Kelly Darden| Contributor

Kelly with actress Rosario Dawson during the inaugural ceremony.

Kelly with actress Rosario Dawson during the inaugural ceremony.

On Monday,  50 years after Dr. Martin Luther King, Jr. delivered his“I Have A Dream” speech, the nation’s capital was flooded as individuals of all creeds, nationalities, religious backgrounds and economic status cametogether to celebrate and witness the second inauguration of President Barack Obama

I was one of those witnesses.

I traveled with my aunt but we quickly met people from all over the country. Within 30 minutes of arriving in Washington D.C. I’d made friends with people from Los Angeles, Dallas, Toledo, Harlem and everywhere in-between.

This year’s inauguration was said to have had a disappointing drop in attendance compared to the 2009 inaugural ceremony, but anyone who was there can contest that.

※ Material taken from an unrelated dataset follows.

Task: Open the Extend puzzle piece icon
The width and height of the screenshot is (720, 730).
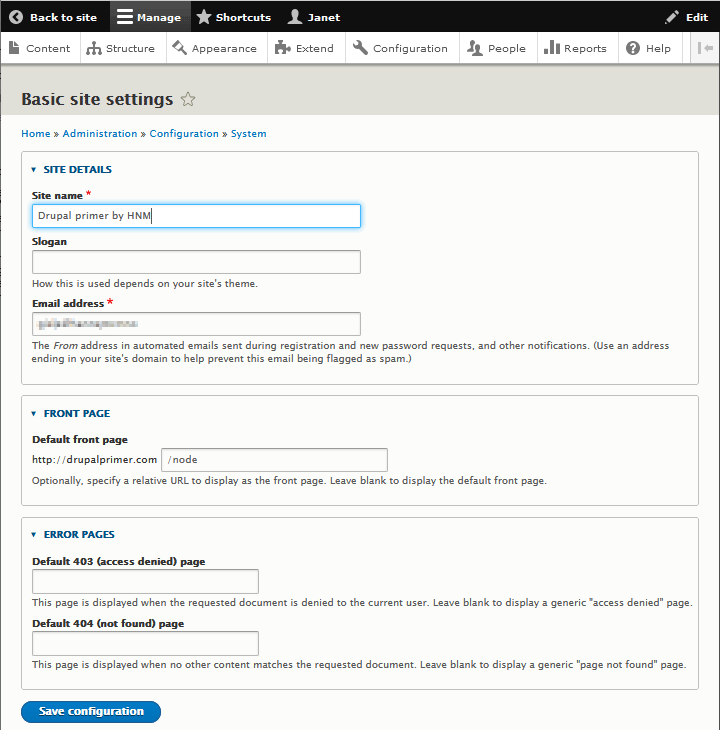Action: click(x=283, y=48)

The crowd featured many a personalities including one activist who climbed 30 ft into a tree with a sign that read, “Pray for no abortion,” and made jeers at the President throughout the entire ceremony.

Needles to say, he was greeted by a swarm of police and handcuffs when he finally climbed down.
On a lighter note we were able to see several celebrities entering the grounds including Tatyana Ali, Patti Labelle, Gabrielle Union, Katy Perry, and John Mayer. Of course there were more but the biggest of the day were Jay-Z, Beyonce, and everyone’s favorite Scandal actress, Kerry Washington.

Although I attended the first inauguration, this time was more important for myself and others around my age. As a first time voter, it was rewarding to know that however small, I had some influence on the election.

During the inauguration, I spent all day talking to people from all over the country and one of the most interesting things to me, was that President Obama’s African American heritage didn’t hold much importance to many people. DeKarlos Blackmon of Huntsville, Ala. said, “I respect President Obama and what he represents to many people, but more importantly what he represents as President and its duty. Now isn’t the time to look at him as the “black” President but instead the President who happens to be black.”

One of the most memorable moments of the whole inauguration was being so close to the lectern. Initially my assigned area to watch the ceremony was behind the media wall on the jumbotron. After making several trips around the area, I ended up directly in front of the stage. While there were some guests who weren’t too happy with my relocation, including a man who was livid after having had his $5000 seat taken, this vantage point allowed for me to turn and see the crowd of over 800,000 people stretched across the mall, as President Obama solidified his career for another four years.

Beyonce being just 200 feet away as she sang the national anthem didn’t hurt either.

As a young adult I’ve become more invested in understanding the political process and especially how it affects college students. Seeing President Obama gave me a firsthand glimpse at change in America.

While there are already questions about the 2016 presidential race and who will take over after the Obama Era, one thing is for certain— we have the next four years to enjoy the Obama family in the White House.